>>>>

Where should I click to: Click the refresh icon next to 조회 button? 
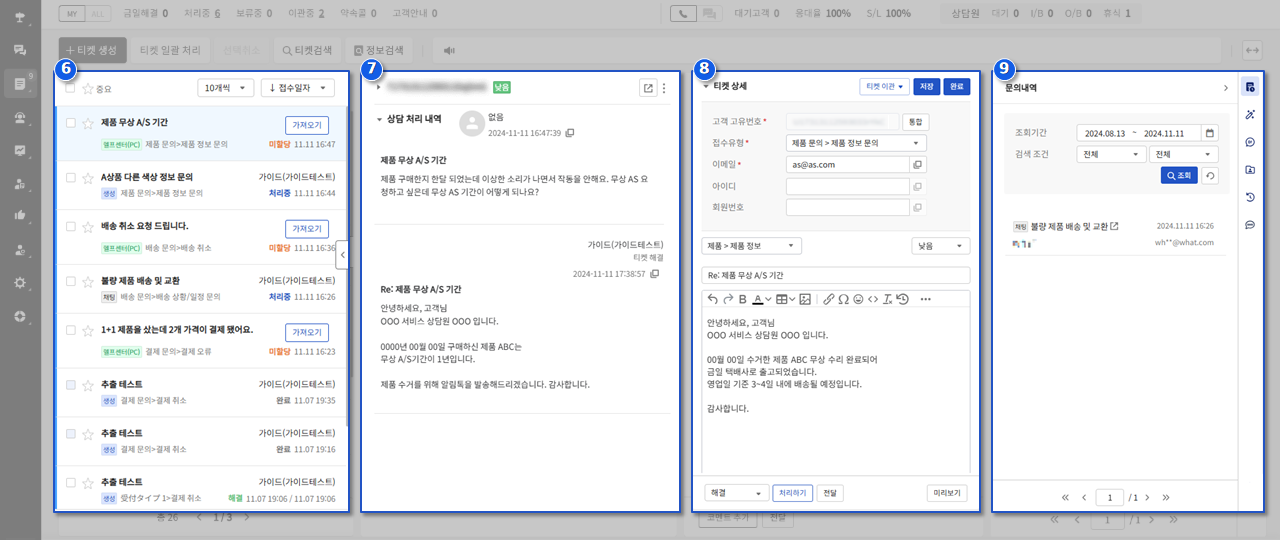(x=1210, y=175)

<<<<
>>>>

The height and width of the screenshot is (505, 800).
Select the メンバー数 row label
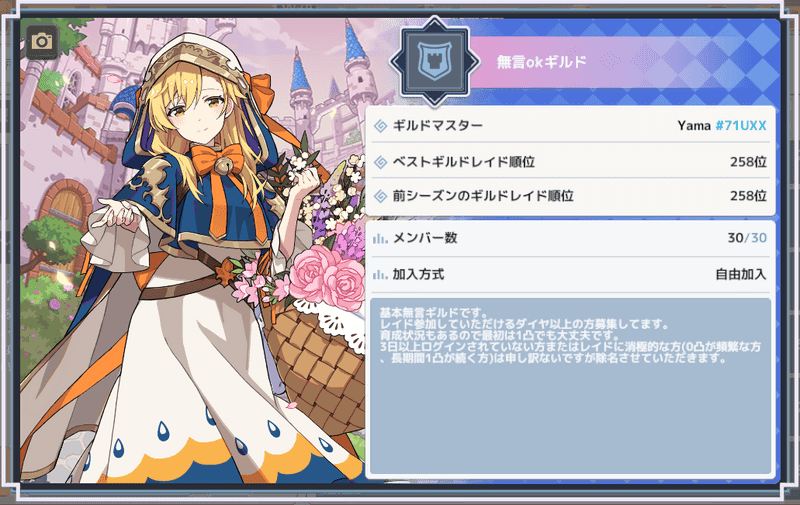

<<<<
>>>>

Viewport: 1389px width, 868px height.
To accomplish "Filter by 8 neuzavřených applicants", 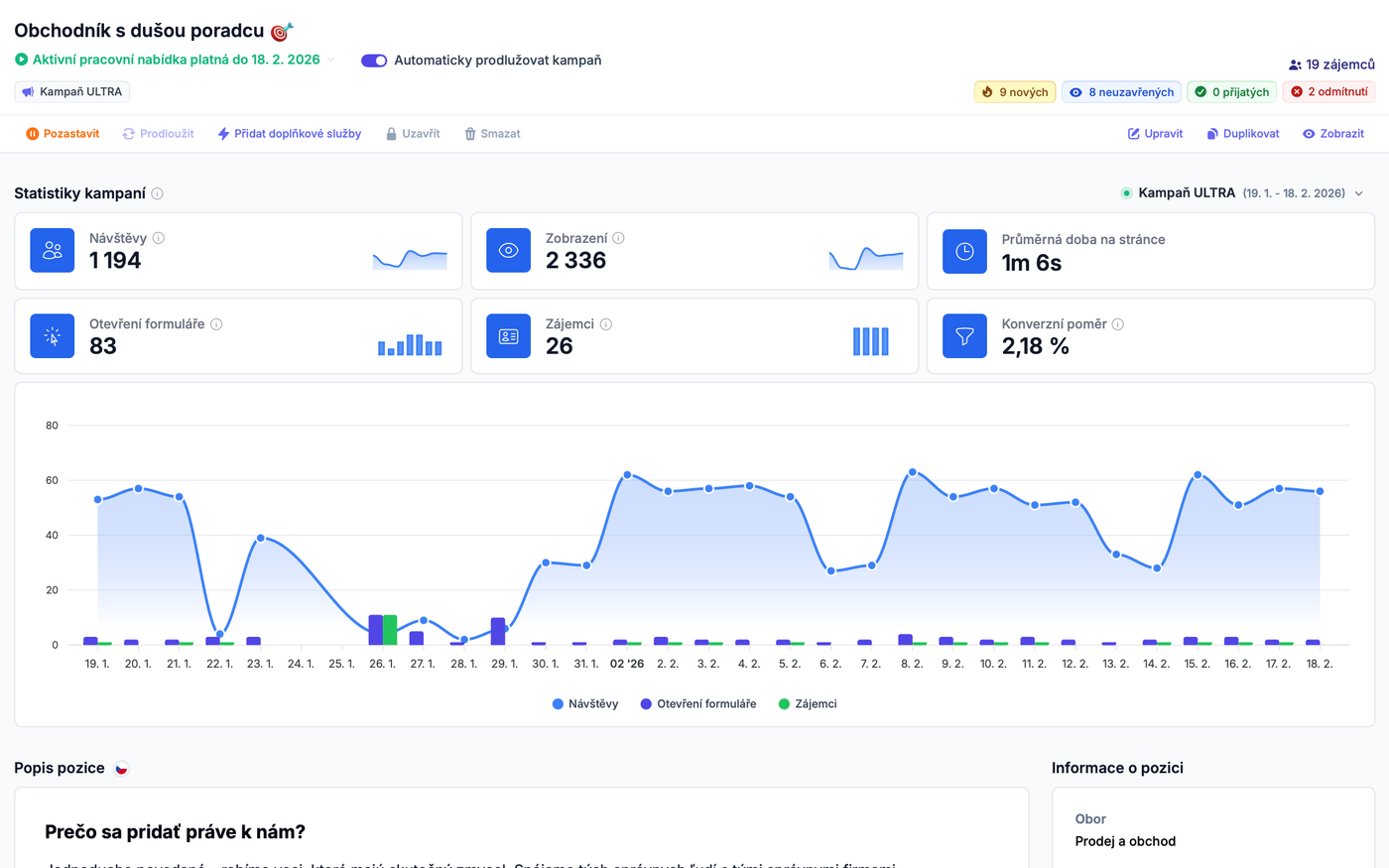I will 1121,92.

<<<<

Your objective - The answer is each line from the entries above in which the word "width" occurs.

Exercise response -
The height and width of the screenshot is (505, 800).
Viewport: 1389px width, 868px height.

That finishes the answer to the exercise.